Os olhos se abrem. Foi devaneio. Só a música, real, ainda alegra. Esta pode ser a fantasia de qualquer vizinho de Helder Pinto, morador do Parque Novo Oratório, em Santo André. Ele consome boa parte de seu tempo com ensaios no trapézio de 8 metros de altura que está instalado no quintal de casa. Também pedala moniciclos e aprimora suas habilidades como saxofonista.

Helder interpreta o palhaço Esparadrapo. “Uma vez, o palhaço Picolino me contou que durante vários dias acordou cansado, com braços e pernas doendo. Disse que sonhava com a tarefa de puxar a lona do circo em que vivia, quando jovem, durante toda a noite”, afirma. Roger Avanzi, o Picolino, nasceu e viveu 52 anos sob a lona do Nerino. Hoje, aos 86, é o mestre de Helder-Esparadrapo. <EM>

A rigor, Helder é um multiartista. Mora em Santo André desde que nasceu, há 37 anos. A fama surgiu quando ele ainda era bem pequeno, mas então por conta de suas travessuras. “Ele era muito arteiro quando criança. Agora é artista”, diz Oswaldo Procópio, vizinho que viu o rapaz crescer – e aparecer.

A opção pela existência palhaça, no sentido poético, ocorreu quando Helder fez 22 anos: “Tem gente que decide ser engenheiro, médico... Eu virei para minha mãe e disse que minha profissão seria a de palhaço.” Ela protestou, mas Esparadrapo nasceu. Desde então, cada segundo do tempo de Helder tem a arte como fim. “O palhaço é o artista completo. Sempre achei que deveria entender um pouco de tudo.”

Já a picada do “mosquito do circo” (palavras de Helder) aconteceu durante uma oficina de artes circenses ministrada no Grande ABC em meados dos anos 1990. Foi quando ingressou no Circo Escola Trapézio, fundado em Santo André por Eliana Frere.

Por falta de apoio, o Trapézio fechou em 1997. Dele, Helder-Esparadrapo herdou a alegria, manteve a lembrança das lonas coloridas e fortaleceu a vontade de reeditar na região a experiência do picadeiro. Ano passado, ele, Eliana e outros artistas fundaram a Autojabô’s – Cia. das Belas Artes.

Pedalando – Além do trapézio e do saxofone, o artista também é apaixonado por bicicletas. Passa horas pedalando seus monociclos na rua em que mora: “Nós resgatamos um número tradicional do circo que estava morrendo aos poucos.”
================
■ Tarefas a realizar
1. Responda com base no texto sobre Helder Pinto:
(a) Qual palhaço Helder interpreta?
(b) Com quantos anos Helder decidiu ser palhaço?
(c) Em que ano o Circo Escola Trapézio fechou?
2. Transcreva fielmente o trecho do texto sobre Helder Pinto que vai de "A rigor, Helder" até "crescer – e aparecer.".

Entradas de dados armazenadas
================
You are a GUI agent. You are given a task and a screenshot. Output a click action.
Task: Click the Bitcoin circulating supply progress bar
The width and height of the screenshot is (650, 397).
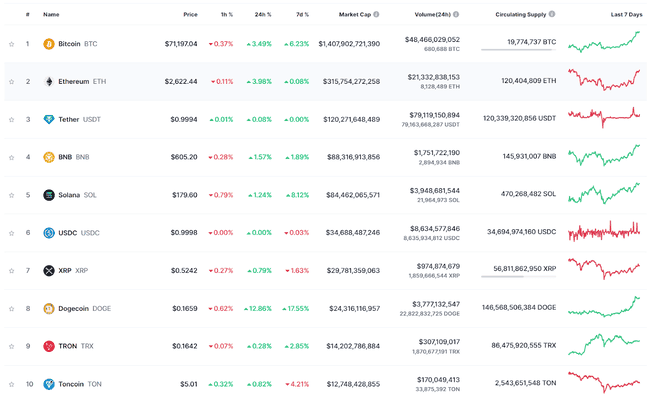click(519, 50)
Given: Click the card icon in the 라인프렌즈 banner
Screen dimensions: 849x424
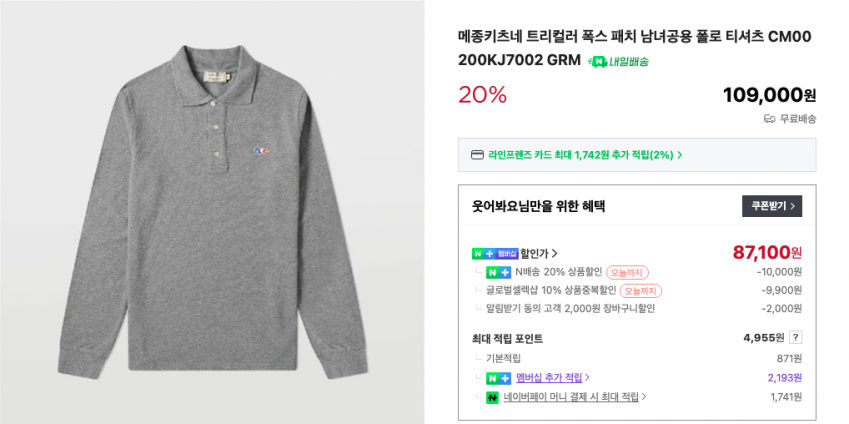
================
■ Respostas do exercício
1.
(a) O palhaço Esparadrapo.
(b) Com 22 anos.
(c) Em 1997.

2.
A rigor, Helder é um multiartista. Mora em Santo André desde que nasceu, há 37 anos. A fama surgiu quando ele ainda era bem pequeno, mas então por conta de suas travessuras. “Ele era muito arteiro quando criança. Agora é artista”, diz Oswaldo Procópio, vizinho que viu o rapaz crescer – e aparecer.